PROBLEM TO WORK ON: Look below for the line containing "The image size is (1280, 800)."; from there through the line containing "Task: Switch Time Display to Elapsed", both lines included, please set down each line exactly and nothing else.

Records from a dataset
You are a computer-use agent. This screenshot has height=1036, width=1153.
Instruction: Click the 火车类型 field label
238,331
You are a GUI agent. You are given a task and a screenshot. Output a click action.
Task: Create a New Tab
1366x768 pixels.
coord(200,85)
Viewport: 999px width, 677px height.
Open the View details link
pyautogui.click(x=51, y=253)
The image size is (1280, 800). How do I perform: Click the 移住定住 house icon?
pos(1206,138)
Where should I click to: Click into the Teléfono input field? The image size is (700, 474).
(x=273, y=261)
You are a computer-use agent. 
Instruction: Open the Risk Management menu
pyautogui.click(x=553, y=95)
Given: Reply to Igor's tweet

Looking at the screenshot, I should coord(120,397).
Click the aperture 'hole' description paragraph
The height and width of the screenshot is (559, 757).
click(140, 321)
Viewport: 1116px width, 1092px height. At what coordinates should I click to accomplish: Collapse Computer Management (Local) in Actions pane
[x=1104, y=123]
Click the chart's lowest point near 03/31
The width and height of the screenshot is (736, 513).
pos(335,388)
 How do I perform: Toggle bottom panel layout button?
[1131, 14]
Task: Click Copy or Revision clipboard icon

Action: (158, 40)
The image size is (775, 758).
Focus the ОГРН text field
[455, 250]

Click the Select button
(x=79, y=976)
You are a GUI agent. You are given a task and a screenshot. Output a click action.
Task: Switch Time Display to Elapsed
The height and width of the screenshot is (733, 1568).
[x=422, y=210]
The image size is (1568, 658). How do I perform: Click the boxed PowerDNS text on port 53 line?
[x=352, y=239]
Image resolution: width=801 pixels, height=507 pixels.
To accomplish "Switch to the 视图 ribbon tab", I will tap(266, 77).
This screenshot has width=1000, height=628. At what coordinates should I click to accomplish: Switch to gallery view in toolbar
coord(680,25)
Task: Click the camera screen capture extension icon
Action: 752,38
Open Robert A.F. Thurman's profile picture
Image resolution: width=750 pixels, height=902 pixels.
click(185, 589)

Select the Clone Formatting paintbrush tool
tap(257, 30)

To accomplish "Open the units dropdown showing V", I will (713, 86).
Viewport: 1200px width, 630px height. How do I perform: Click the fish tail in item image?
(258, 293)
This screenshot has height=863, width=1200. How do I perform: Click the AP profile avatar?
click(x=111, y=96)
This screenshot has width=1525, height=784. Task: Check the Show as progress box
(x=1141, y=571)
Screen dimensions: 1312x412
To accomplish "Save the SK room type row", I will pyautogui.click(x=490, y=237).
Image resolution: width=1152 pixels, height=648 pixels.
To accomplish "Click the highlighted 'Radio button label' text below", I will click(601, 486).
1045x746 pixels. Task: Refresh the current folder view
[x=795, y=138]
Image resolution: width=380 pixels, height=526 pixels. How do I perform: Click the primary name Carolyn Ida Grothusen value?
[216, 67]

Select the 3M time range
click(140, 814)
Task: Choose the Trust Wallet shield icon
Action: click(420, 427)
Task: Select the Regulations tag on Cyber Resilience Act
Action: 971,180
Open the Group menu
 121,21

SOLUTION:
The image size is (1280, 800). How do I perform: Click the 移住定住 house icon?
pos(1206,138)
Where should I click to: Click into the Teléfono input field? The image size is (700, 474).
(x=273, y=261)
You are a computer-use agent. 
Instruction: Open the Risk Management menu
pyautogui.click(x=553, y=95)
Given: Reply to Igor's tweet

Looking at the screenshot, I should coord(120,397).
Click the aperture 'hole' description paragraph
The height and width of the screenshot is (559, 757).
click(140, 321)
Viewport: 1116px width, 1092px height. At what coordinates should I click to accomplish: Collapse Computer Management (Local) in Actions pane
[x=1104, y=123]
Click the chart's lowest point near 03/31
The width and height of the screenshot is (736, 513).
pos(335,388)
 How do I perform: Toggle bottom panel layout button?
[1131, 14]
Task: Click Copy or Revision clipboard icon

Action: (158, 40)
The image size is (775, 758).
Focus the ОГРН text field
[455, 250]

Click the Select button
(x=79, y=976)
You are a GUI agent. You are given a task and a screenshot. Output a click action.
Task: Switch Time Display to Elapsed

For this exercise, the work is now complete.